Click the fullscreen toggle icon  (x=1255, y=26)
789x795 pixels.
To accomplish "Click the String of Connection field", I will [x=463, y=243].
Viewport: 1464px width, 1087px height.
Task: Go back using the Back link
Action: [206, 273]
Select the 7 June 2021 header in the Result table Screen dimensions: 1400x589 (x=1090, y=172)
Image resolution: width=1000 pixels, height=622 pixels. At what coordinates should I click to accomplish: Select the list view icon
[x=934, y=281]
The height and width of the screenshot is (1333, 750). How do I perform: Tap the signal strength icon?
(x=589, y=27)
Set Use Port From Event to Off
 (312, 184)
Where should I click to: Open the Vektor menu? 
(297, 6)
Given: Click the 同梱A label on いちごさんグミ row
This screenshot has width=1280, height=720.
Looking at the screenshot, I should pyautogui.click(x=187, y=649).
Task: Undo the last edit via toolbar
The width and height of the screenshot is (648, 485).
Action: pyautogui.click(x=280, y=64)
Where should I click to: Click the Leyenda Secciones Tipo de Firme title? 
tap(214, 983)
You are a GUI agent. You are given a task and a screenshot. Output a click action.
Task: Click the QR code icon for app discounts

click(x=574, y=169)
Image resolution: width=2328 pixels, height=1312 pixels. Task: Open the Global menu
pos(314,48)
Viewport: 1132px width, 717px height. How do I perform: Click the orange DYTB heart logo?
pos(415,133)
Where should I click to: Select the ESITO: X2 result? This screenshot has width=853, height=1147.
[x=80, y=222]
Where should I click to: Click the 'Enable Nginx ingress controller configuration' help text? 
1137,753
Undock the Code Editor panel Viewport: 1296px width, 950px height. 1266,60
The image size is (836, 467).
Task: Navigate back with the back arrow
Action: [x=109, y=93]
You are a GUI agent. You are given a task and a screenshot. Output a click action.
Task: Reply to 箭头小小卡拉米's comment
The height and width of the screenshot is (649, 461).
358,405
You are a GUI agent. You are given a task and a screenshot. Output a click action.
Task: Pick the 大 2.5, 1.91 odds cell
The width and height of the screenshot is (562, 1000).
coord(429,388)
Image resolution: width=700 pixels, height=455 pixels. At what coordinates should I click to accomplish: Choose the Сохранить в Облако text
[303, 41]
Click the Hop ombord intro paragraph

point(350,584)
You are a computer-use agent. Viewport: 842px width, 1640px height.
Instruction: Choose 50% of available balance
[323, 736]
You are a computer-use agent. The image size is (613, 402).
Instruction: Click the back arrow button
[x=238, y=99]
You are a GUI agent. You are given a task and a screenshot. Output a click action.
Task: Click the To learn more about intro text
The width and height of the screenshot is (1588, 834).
....
• **Objective**
Reproduce every one of the lines above word for word.

• **Correct response**
Click the fullscreen toggle icon  (x=1255, y=26)
789x795 pixels.
To accomplish "Click the String of Connection field", I will [x=463, y=243].
Viewport: 1464px width, 1087px height.
Task: Go back using the Back link
Action: [206, 273]
Select the 7 June 2021 header in the Result table Screen dimensions: 1400x589 (x=1090, y=172)
Image resolution: width=1000 pixels, height=622 pixels. At what coordinates should I click to accomplish: Select the list view icon
[x=934, y=281]
The height and width of the screenshot is (1333, 750). How do I perform: Tap the signal strength icon?
(x=589, y=27)
Set Use Port From Event to Off
 (312, 184)
Where should I click to: Open the Vektor menu? 
(297, 6)
Given: Click the 同梱A label on いちごさんグミ row
This screenshot has width=1280, height=720.
Looking at the screenshot, I should pyautogui.click(x=187, y=649).
Task: Undo the last edit via toolbar
The width and height of the screenshot is (648, 485).
Action: pyautogui.click(x=280, y=64)
Where should I click to: Click the Leyenda Secciones Tipo de Firme title? 
tap(214, 983)
You are a GUI agent. You are given a task and a screenshot. Output a click action.
Task: Click the QR code icon for app discounts

click(x=574, y=169)
Image resolution: width=2328 pixels, height=1312 pixels. Task: Open the Global menu
pos(314,48)
Viewport: 1132px width, 717px height. How do I perform: Click the orange DYTB heart logo?
pos(415,133)
Where should I click to: Select the ESITO: X2 result? This screenshot has width=853, height=1147.
[x=80, y=222]
Where should I click to: Click the 'Enable Nginx ingress controller configuration' help text? 
1137,753
Undock the Code Editor panel Viewport: 1296px width, 950px height. 1266,60
The image size is (836, 467).
Task: Navigate back with the back arrow
Action: [x=109, y=93]
You are a GUI agent. You are given a task and a screenshot. Output a click action.
Task: Reply to 箭头小小卡拉米's comment
The height and width of the screenshot is (649, 461).
358,405
You are a GUI agent. You are given a task and a screenshot. Output a click action.
Task: Pick the 大 2.5, 1.91 odds cell
The width and height of the screenshot is (562, 1000).
coord(429,388)
Image resolution: width=700 pixels, height=455 pixels. At what coordinates should I click to accomplish: Choose the Сохранить в Облако text
[303, 41]
Click the Hop ombord intro paragraph

point(350,584)
You are a computer-use agent. Viewport: 842px width, 1640px height.
Instruction: Choose 50% of available balance
[323, 736]
You are a computer-use agent. The image size is (613, 402).
Instruction: Click the back arrow button
[x=238, y=99]
You are a GUI agent. You are given a task and a screenshot. Output a click action.
Task: Click the To learn more about intro text
The width and height of the screenshot is (1588, 834).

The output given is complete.